Step 1: Giving a base for $V_{\bot}=\operatorname{Rad}(V,\beta)$. That's easy, we immediately see, that $v=(5,0,0,0,1)$ fulfils the condition \begin{equation} \forall w \in V: \beta(v,w) = 0 \end{equation} So: \begin{equation} V_\bot = span\{v\} \end{equation} Step 2: Giving a base for the orthogonal complement of $V_\bot$. My attempt (which seems to be wrong) was just simply to take for example \begin{equation} B = (e_1,e_2,e_3,e_4) \end{equation} as a basis.
The corresponding structure matrix would then clearly be just the structure matrix before with cut off fifth column and row.
Step 3 & 4: Here is where it becomes tricky. I now want to determine the isotropic vectors $u_i$. I.e the vectors which fulfill the relation \begin{equation} \beta_1(u_i,u_i)=0. \end{equation} Where $\beta_1$ is the restriction I explained above. Clearly one sees that for example $e_1,e_4$ are both isotropic vectors. For I know that the space of isotropic vectors has dimension less than 3 (if I have two isotropic vectors the corresponding hyperbolic space has clearly dimension 4) I would have been done.
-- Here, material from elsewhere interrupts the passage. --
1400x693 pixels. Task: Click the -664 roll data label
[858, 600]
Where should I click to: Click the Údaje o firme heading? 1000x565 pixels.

The only step left would be to find vectors $v_i$ which fulfill \begin{equation} (i): \beta(u_i,v_j)=\delta_{i,j} \end{equation} and \begin{equation} (ii): \beta(v_i,v_j)= 0 \end{equation} Of course the vectors $u_1,v_1,u_2,v_2$ have to be lineary indepent as they give us a base for the hyperbolic subspace. To visualice the corresponding structure matrix would be \begin{bmatrix}0&1&0&0\\1&0&0&0\\0&0&0&1\\0&0&1&0\end{bmatrix}
I don't find vectors $v_i$ which fulfill this relations. Anyone out there who could tell me, what I was doing wrong.